Standing as trusty markers of our transitions from one space to the next, the ubiquitous doorway is all too frequently neglected if not entirely forgotten. But here, today, that is all going to change, as our interior portals get the attention they deserve, with 17 images worth of our undivided love and attention. From the quirky to the classic, from the narrow to the grand, I hope you all find yourselves inspired to make your daily transitions just a little more special. Above – One dramatic doorway accented with some jazzy curtains in the Paris apartment of Lauren Santo Domingo. The fabric is Kubus by Pierre Frey ($394 per yard). Photo by Oberto Gili for Vogue.
Two tall, thin and deep arches are at once architecturally functional and sculptural. Photo via Kinnasand.
Another tall arch in an home designed by the Netherlands based interior architect Remy Meijers.
Now here is a doorway I know you would love to walk through! Elongated, to allow for storage and lined in wood, this through-way leads to the Paris sitting room of designer Pierre Yovanovitch.
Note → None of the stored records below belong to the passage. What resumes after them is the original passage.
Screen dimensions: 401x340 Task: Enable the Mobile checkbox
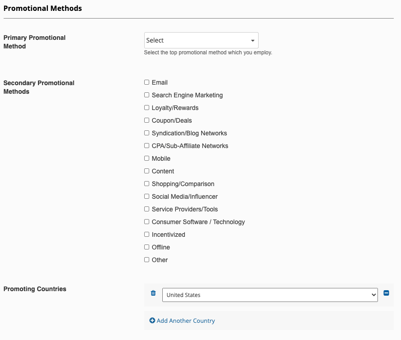[146, 158]
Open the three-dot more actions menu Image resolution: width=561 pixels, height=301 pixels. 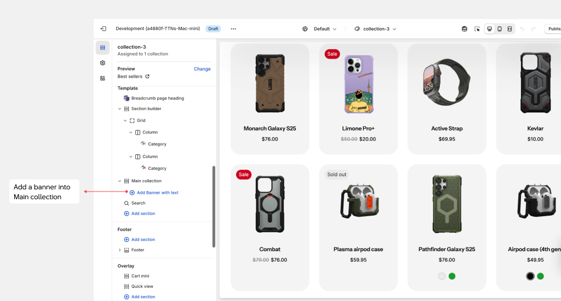(x=233, y=29)
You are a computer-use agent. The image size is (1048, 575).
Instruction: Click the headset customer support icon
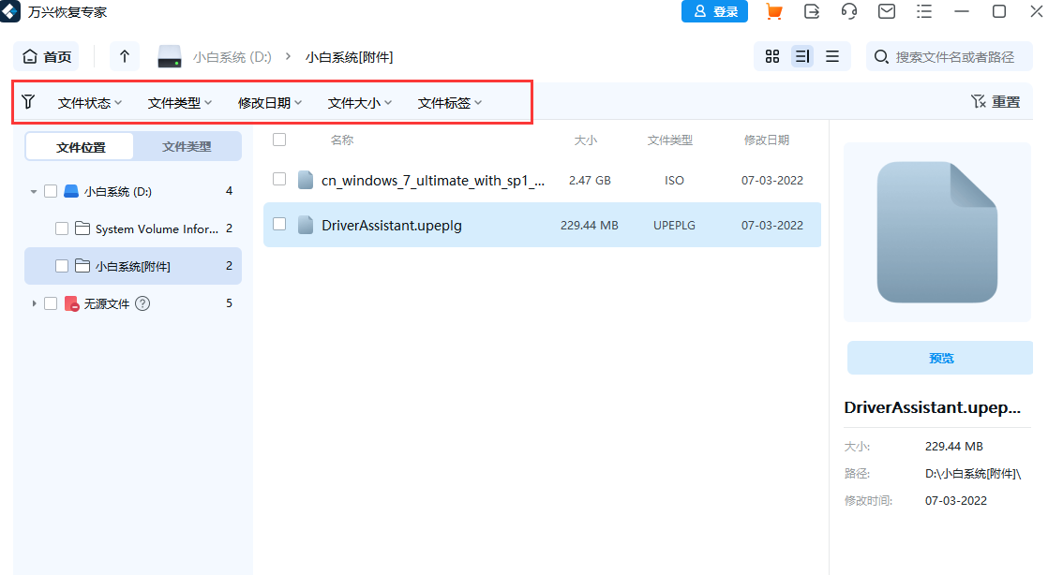point(847,11)
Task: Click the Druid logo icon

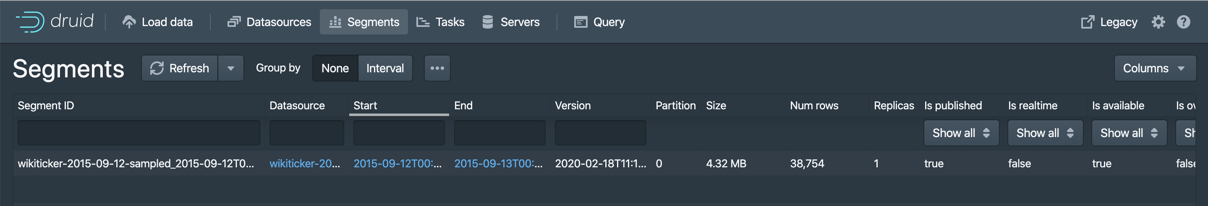Action: tap(30, 22)
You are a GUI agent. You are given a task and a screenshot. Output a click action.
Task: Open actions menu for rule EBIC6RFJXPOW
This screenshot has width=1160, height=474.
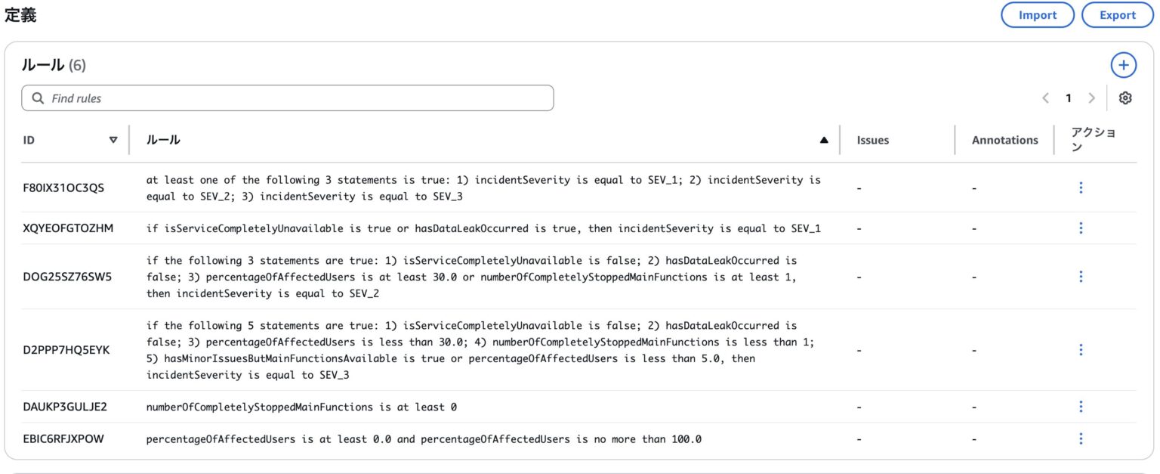click(1081, 438)
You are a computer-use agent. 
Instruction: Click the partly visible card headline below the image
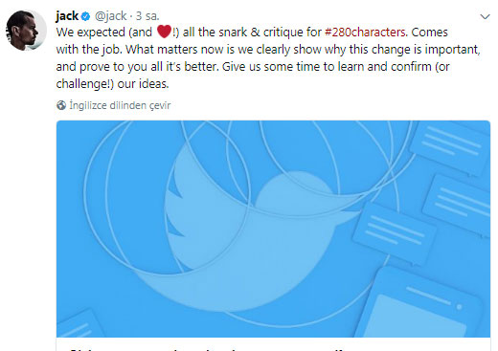coord(208,349)
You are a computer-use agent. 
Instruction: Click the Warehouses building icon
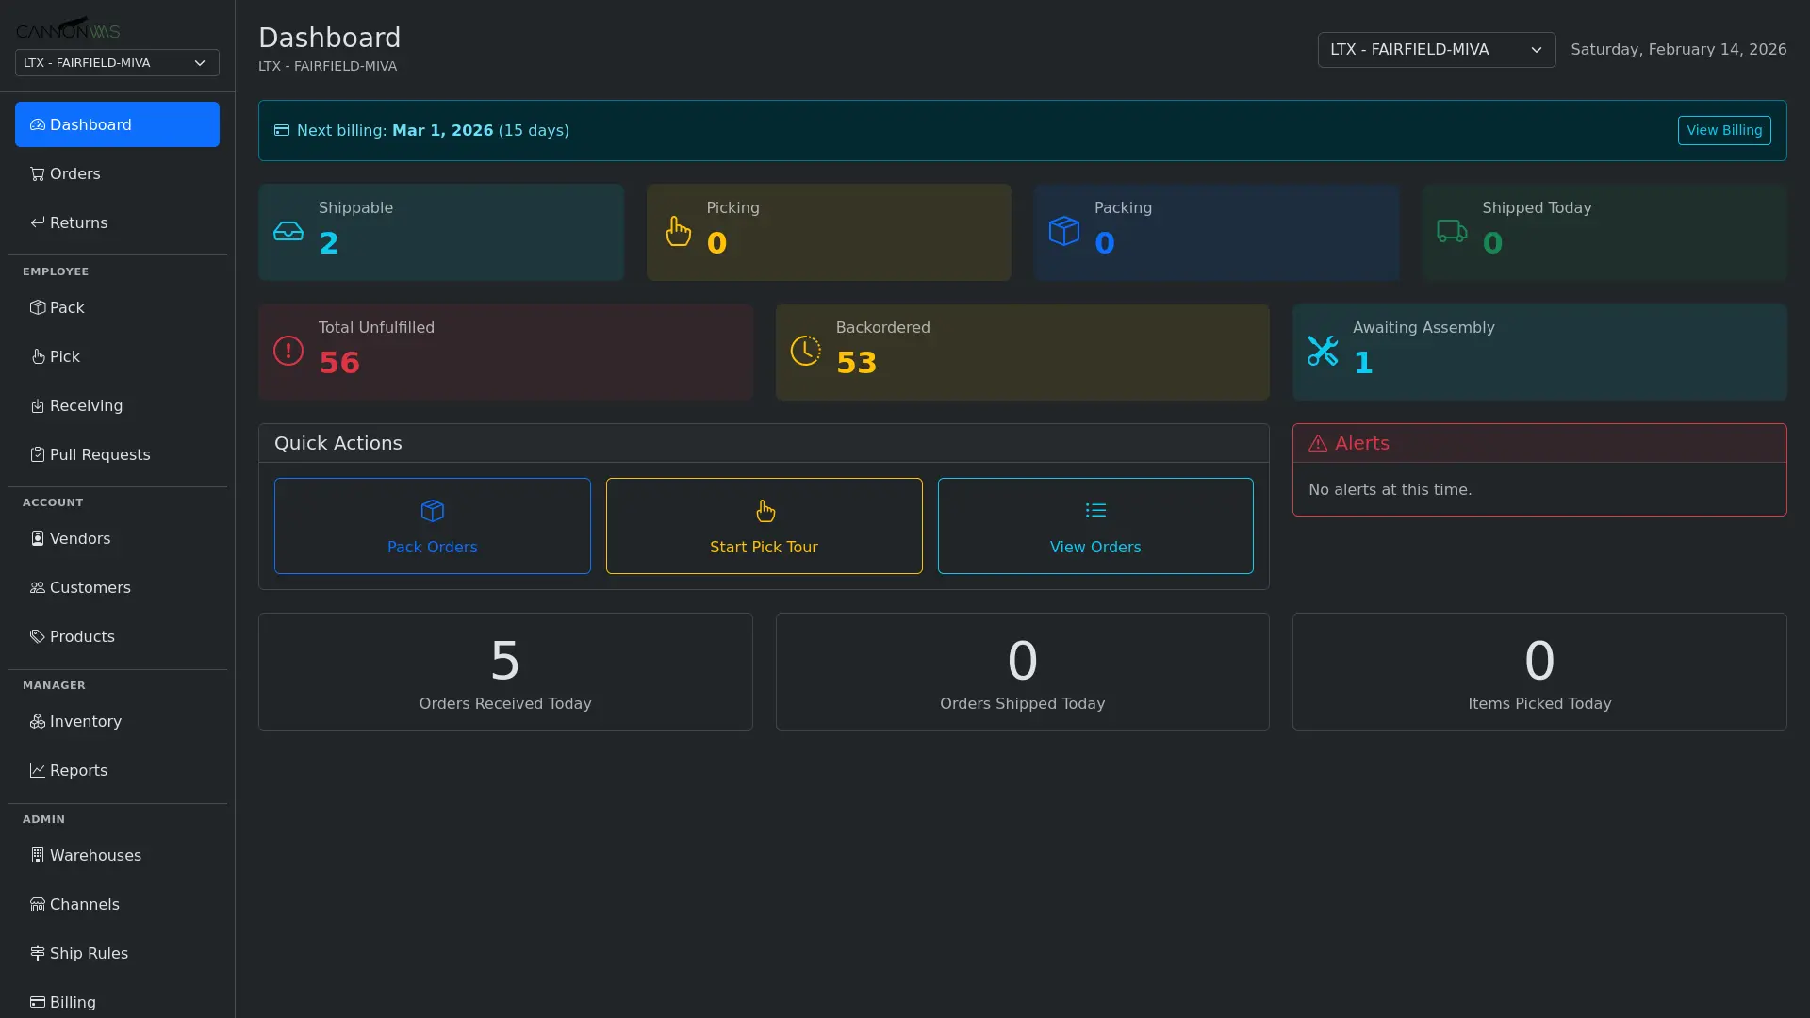pyautogui.click(x=38, y=855)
A doorway formed by two walls that don’t quite meet. The gorgeously dark kitchen just beyond adds additional drama. Designed by the Antwerp based design firm Co.studio.
The view from the dining room into the living room in this Italian villa is set off and framed by a super simplified Arc de Triomphe-like structure. Photo by Philip Vile via Italian Villas.
Light wood and glass paned doors mark the beginning and end of the kitchen/dining area in this Holland farmhouse. Interior architecture by Remy Meijers.
Wrought iron and glass paned doors serve as space dividers in this kitchen/dining room designed by the Belgium based kitchen specialists at Obumex.
A wall of pink glass complete with a sliding door marks the office of an advertising agency’s founder. Interior architecture by Luca Andrisani.
A classic glossy black door is easy, inexpensive and always makes a statement. Photo by Richard Powers.
If you are looking to create some seriously authentic looking character, Hull Historical of Fort, Worth Texas is one of the best when it comes to architectural millwork. Shown above, French-style paneling and moldings. Photo via Elle Decor.
A hidden door leads to the bathroom in the New York apartment of Calvin Klein fashion designer Francisco Costa. Interior design by Mark Cunningham.
More hidden door coolness with this Vertical Pivot System door by the invisible door specialists at the Italian company L’Invisibili.